> **INFORMATION SUPPLIED**:
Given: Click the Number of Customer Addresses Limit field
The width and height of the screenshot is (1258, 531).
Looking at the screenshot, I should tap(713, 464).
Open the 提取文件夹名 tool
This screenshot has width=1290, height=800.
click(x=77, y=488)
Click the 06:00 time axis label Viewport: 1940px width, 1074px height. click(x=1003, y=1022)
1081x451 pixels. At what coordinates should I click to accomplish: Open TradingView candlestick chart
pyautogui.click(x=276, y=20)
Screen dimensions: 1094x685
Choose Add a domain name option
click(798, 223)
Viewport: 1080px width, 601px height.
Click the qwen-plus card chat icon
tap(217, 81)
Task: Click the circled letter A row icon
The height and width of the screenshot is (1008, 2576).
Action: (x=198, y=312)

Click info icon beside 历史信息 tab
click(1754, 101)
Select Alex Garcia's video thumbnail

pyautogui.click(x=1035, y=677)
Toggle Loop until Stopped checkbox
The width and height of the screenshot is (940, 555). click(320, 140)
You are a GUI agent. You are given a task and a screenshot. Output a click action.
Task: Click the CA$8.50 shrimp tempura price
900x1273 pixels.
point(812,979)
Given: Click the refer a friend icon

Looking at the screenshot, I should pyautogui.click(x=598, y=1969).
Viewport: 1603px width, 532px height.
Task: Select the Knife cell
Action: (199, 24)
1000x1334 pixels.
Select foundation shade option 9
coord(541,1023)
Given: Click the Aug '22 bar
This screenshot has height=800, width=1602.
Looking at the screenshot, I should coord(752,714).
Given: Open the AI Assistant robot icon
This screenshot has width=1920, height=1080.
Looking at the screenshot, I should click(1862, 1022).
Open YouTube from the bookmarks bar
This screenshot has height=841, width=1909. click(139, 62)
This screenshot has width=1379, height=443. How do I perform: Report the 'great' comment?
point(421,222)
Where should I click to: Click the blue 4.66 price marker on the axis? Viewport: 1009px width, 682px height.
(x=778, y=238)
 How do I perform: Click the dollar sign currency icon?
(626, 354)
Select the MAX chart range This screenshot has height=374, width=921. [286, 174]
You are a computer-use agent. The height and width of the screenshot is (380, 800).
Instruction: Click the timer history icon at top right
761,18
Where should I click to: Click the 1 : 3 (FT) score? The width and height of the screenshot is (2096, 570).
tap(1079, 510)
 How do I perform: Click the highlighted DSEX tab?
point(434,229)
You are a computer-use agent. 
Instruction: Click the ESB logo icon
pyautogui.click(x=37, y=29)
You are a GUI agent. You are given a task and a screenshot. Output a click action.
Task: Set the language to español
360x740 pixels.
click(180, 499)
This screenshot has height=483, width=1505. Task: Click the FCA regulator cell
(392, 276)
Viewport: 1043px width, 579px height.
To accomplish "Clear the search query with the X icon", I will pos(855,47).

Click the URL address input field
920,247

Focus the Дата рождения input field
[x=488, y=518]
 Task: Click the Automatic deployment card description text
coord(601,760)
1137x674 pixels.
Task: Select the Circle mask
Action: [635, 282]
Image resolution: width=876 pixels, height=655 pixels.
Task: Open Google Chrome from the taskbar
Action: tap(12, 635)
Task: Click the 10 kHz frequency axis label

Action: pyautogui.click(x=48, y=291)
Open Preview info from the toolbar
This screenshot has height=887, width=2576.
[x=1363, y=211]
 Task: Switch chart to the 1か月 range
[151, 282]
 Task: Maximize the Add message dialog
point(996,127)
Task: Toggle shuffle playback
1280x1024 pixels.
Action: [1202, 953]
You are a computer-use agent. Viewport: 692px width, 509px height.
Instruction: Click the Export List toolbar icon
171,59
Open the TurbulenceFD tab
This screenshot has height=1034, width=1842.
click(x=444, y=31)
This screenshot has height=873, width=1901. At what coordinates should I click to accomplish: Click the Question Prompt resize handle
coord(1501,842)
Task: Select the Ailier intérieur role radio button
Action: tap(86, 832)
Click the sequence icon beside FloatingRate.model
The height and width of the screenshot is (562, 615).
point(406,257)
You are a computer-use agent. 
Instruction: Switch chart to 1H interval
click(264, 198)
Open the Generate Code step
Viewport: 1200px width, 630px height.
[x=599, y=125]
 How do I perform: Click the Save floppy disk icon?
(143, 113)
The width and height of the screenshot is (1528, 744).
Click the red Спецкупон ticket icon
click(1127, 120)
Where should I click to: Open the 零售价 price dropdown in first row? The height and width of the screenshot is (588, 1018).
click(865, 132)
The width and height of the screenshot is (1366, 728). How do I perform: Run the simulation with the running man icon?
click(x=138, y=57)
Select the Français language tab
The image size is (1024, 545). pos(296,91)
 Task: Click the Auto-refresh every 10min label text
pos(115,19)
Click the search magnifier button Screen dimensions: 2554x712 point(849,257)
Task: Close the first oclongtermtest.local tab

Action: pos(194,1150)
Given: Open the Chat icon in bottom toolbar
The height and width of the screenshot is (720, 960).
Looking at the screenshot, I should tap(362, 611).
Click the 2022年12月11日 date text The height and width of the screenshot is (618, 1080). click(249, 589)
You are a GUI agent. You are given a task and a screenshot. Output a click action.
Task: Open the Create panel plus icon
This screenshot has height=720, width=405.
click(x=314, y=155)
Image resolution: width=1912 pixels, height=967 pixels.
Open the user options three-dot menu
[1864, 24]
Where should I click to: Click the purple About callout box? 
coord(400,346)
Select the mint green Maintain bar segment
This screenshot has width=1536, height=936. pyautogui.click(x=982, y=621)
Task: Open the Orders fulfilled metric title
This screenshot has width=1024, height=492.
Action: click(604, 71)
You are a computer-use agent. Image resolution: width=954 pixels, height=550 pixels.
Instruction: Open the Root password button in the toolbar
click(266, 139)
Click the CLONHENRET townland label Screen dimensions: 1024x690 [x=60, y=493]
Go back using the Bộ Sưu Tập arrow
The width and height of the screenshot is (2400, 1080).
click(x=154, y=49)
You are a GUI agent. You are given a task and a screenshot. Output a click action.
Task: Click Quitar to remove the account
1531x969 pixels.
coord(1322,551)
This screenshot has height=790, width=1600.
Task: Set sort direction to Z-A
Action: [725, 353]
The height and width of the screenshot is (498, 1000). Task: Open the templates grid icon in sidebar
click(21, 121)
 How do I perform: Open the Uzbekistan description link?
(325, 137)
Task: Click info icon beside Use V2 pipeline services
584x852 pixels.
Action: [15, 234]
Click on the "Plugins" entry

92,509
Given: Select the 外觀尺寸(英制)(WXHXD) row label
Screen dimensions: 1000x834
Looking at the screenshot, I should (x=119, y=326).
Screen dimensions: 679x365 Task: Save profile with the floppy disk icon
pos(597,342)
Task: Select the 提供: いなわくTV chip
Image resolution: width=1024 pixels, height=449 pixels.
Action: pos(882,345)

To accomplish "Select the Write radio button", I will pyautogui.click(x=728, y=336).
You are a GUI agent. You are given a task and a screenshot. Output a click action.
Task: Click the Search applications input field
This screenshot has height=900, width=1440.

> **WORK REQUIRED**:
Word for word, copy out all of the data shown above.

> **RESPONSE TO THIS EXERCISE**:
Given: Click the Number of Customer Addresses Limit field
The width and height of the screenshot is (1258, 531).
Looking at the screenshot, I should tap(713, 464).
Open the 提取文件夹名 tool
This screenshot has width=1290, height=800.
click(x=77, y=488)
Click the 06:00 time axis label Viewport: 1940px width, 1074px height. click(x=1003, y=1022)
1081x451 pixels. At what coordinates should I click to accomplish: Open TradingView candlestick chart
pyautogui.click(x=276, y=20)
Screen dimensions: 1094x685
Choose Add a domain name option
click(798, 223)
Viewport: 1080px width, 601px height.
Click the qwen-plus card chat icon
tap(217, 81)
Task: Click the circled letter A row icon
The height and width of the screenshot is (1008, 2576).
Action: (x=198, y=312)

Click info icon beside 历史信息 tab
click(1754, 101)
Select Alex Garcia's video thumbnail

pyautogui.click(x=1035, y=677)
Toggle Loop until Stopped checkbox
The width and height of the screenshot is (940, 555). click(320, 140)
You are a GUI agent. You are given a task and a screenshot. Output a click action.
Task: Click the CA$8.50 shrimp tempura price
900x1273 pixels.
point(812,979)
Given: Click the refer a friend icon

Looking at the screenshot, I should pyautogui.click(x=598, y=1969).
Viewport: 1603px width, 532px height.
Task: Select the Knife cell
Action: (199, 24)
1000x1334 pixels.
Select foundation shade option 9
coord(541,1023)
Given: Click the Aug '22 bar
This screenshot has height=800, width=1602.
Looking at the screenshot, I should coord(752,714).
Given: Open the AI Assistant robot icon
This screenshot has width=1920, height=1080.
Looking at the screenshot, I should click(1862, 1022).
Open YouTube from the bookmarks bar
This screenshot has height=841, width=1909. click(139, 62)
This screenshot has width=1379, height=443. How do I perform: Report the 'great' comment?
point(421,222)
Where should I click to: Click the blue 4.66 price marker on the axis? Viewport: 1009px width, 682px height.
(x=778, y=238)
 How do I perform: Click the dollar sign currency icon?
(626, 354)
Select the MAX chart range This screenshot has height=374, width=921. [286, 174]
You are a computer-use agent. The height and width of the screenshot is (380, 800).
Instruction: Click the timer history icon at top right
761,18
Where should I click to: Click the 1 : 3 (FT) score? The width and height of the screenshot is (2096, 570).
tap(1079, 510)
 How do I perform: Click the highlighted DSEX tab?
point(434,229)
You are a computer-use agent. 
Instruction: Click the ESB logo icon
pyautogui.click(x=37, y=29)
You are a GUI agent. You are given a task and a screenshot. Output a click action.
Task: Set the language to español
360x740 pixels.
click(180, 499)
This screenshot has height=483, width=1505. Task: Click the FCA regulator cell
(392, 276)
Viewport: 1043px width, 579px height.
To accomplish "Clear the search query with the X icon", I will pos(855,47).

Click the URL address input field
920,247

Focus the Дата рождения input field
[x=488, y=518]
 Task: Click the Automatic deployment card description text
coord(601,760)
1137x674 pixels.
Task: Select the Circle mask
Action: [635, 282]
Image resolution: width=876 pixels, height=655 pixels.
Task: Open Google Chrome from the taskbar
Action: tap(12, 635)
Task: Click the 10 kHz frequency axis label

Action: pyautogui.click(x=48, y=291)
Open Preview info from the toolbar
This screenshot has height=887, width=2576.
[x=1363, y=211]
 Task: Switch chart to the 1か月 range
[151, 282]
 Task: Maximize the Add message dialog
point(996,127)
Task: Toggle shuffle playback
1280x1024 pixels.
Action: [1202, 953]
You are a computer-use agent. Viewport: 692px width, 509px height.
Instruction: Click the Export List toolbar icon
171,59
Open the TurbulenceFD tab
This screenshot has height=1034, width=1842.
click(x=444, y=31)
This screenshot has height=873, width=1901. At what coordinates should I click to accomplish: Click the Question Prompt resize handle
coord(1501,842)
Task: Select the Ailier intérieur role radio button
Action: tap(86, 832)
Click the sequence icon beside FloatingRate.model
The height and width of the screenshot is (562, 615).
point(406,257)
You are a computer-use agent. 
Instruction: Switch chart to 1H interval
click(264, 198)
Open the Generate Code step
Viewport: 1200px width, 630px height.
[x=599, y=125]
 How do I perform: Click the Save floppy disk icon?
(143, 113)
The width and height of the screenshot is (1528, 744).
Click the red Спецкупон ticket icon
click(1127, 120)
Where should I click to: Open the 零售价 price dropdown in first row? The height and width of the screenshot is (588, 1018).
click(865, 132)
The width and height of the screenshot is (1366, 728). How do I perform: Run the simulation with the running man icon?
click(x=138, y=57)
Select the Français language tab
The image size is (1024, 545). pos(296,91)
 Task: Click the Auto-refresh every 10min label text
pos(115,19)
Click the search magnifier button Screen dimensions: 2554x712 point(849,257)
Task: Close the first oclongtermtest.local tab

Action: pos(194,1150)
Given: Open the Chat icon in bottom toolbar
The height and width of the screenshot is (720, 960).
Looking at the screenshot, I should tap(362, 611).
Click the 2022年12月11日 date text The height and width of the screenshot is (618, 1080). click(249, 589)
You are a GUI agent. You are given a task and a screenshot. Output a click action.
Task: Open the Create panel plus icon
This screenshot has height=720, width=405.
click(x=314, y=155)
Image resolution: width=1912 pixels, height=967 pixels.
Open the user options three-dot menu
[1864, 24]
Where should I click to: Click the purple About callout box? 
coord(400,346)
Select the mint green Maintain bar segment
This screenshot has width=1536, height=936. pyautogui.click(x=982, y=621)
Task: Open the Orders fulfilled metric title
This screenshot has width=1024, height=492.
Action: click(604, 71)
You are a computer-use agent. Image resolution: width=954 pixels, height=550 pixels.
Instruction: Open the Root password button in the toolbar
click(266, 139)
Click the CLONHENRET townland label Screen dimensions: 1024x690 [x=60, y=493]
Go back using the Bộ Sưu Tập arrow
The width and height of the screenshot is (2400, 1080).
click(x=154, y=49)
You are a GUI agent. You are given a task and a screenshot. Output a click action.
Task: Click Quitar to remove the account
1531x969 pixels.
coord(1322,551)
This screenshot has height=790, width=1600.
Task: Set sort direction to Z-A
Action: [725, 353]
The height and width of the screenshot is (498, 1000). Task: Open the templates grid icon in sidebar
click(21, 121)
 How do I perform: Open the Uzbekistan description link?
(325, 137)
Task: Click info icon beside Use V2 pipeline services
584x852 pixels.
Action: [15, 234]
Click on the "Plugins" entry

92,509
Given: Select the 外觀尺寸(英制)(WXHXD) row label
Screen dimensions: 1000x834
Looking at the screenshot, I should (x=119, y=326).
Screen dimensions: 679x365 Task: Save profile with the floppy disk icon
pos(597,342)
Task: Select the 提供: いなわくTV chip
Image resolution: width=1024 pixels, height=449 pixels.
Action: pos(882,345)

To accomplish "Select the Write radio button", I will pyautogui.click(x=728, y=336).
You are a GUI agent. You are given a task and a screenshot. Output a click action.
Task: Click the Search applications input field
This screenshot has height=900, width=1440.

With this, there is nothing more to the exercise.